There is no such thing as money that is too fast.
This was one of the certainties of the Old World of Finance.
But now, here we are, on the shores of a New World of Finance that none of us asked to explore — listening to the blandishments of investment bank CEOs apologizing for $6 billion mistakes and, then, to halting arguments about regulation that strike some as a bunch of pea shooters aiming at a predator drone.
It’s as if, on our way to the far-flung territories of Endless Growth and Unending Consumer Confidence and a 20,000 Dow, we’d awoken after a superstorm, stranded on the shores of R.H. Tawney’s seminal historic insight: “The certainties of one age are the problems of the next.”
There is no such thing as money that is too fast.
This certainty of our age is leaving many mounting problems for the next.
There are problems of debt. In the foreground, government budget deficits and the national debt. In the background, a deep structural debt that is even harder to face: fossil fuel debt, dense carbon debt—each day, on a global basis, we use petrochemical energy it took 10,000 years to make.
There are problems of doubt. In the foreground, climate change: Is it manmade? Is it catastrophic? What can we do about it? In the background, doubt of the economic and financial kind: With $600 trillion in derivatives still hovering somewhere just out of sight, what is the connection between Wall Street and our wellbeing? Are ever-accelerating global financial markets the best path to preservation and restoration?
We need a new kind of reckoning. And our first bit of reckoning must be this:
There is such a thing as money that is too fast.
Money that is too fast is money that has become so detached from people, place and the activities that it is financing that not even the experts understand it fully.
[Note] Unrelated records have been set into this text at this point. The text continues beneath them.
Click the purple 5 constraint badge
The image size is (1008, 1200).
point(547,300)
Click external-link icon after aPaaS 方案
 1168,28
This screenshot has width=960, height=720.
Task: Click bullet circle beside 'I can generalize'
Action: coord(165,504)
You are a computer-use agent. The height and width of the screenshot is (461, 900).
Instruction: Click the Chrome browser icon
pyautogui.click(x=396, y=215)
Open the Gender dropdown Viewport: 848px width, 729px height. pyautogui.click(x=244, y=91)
Money that is too fast makes it impossible to say whether the world economy is going through a correction in the credit markets, triggered by the sub-prime mortgage crisis, or whether we are teetering on the edge of something much deeper and more challenging, tied to petrodollars, derivatives, hedge funds, futures, arbitrage and a byzantine hyper-securitized system of intermediation that no quant, no program trader, no speculator, no investment bank CEO can any longer fully understand or manage.
Just as no one can say precisely where the meat in a hamburger comes from (it may contain meat from as many as a hundred or a thousand animals), no one can say where the money in this or that security has come from, where it is going or what is behind it. No one can say for sure whether — if it were to be “stopped” and held by someone for more than a few instants — it represents any intrinsic or real value. Money that is too fast creates an environment in which, when questioned about the outcome of the credit crisis, former Treasury Secretary Robert Rubin could only respond, “No one knows.”
The buck didn’t stop there, for sure, but we can slow a few of ours, here.
I’ll see your global financial shenanigans and raise you Local Harvest. I’ll see your GMOs and raise you Coyote Creek Feed Mill. I’ll see your Dodd-Frank and raise you Carlo Petrini and Jack Lazor. I’ll see your Farm Bill and raise you MM Local. I’ll see your CDOs and raise you Slow Money.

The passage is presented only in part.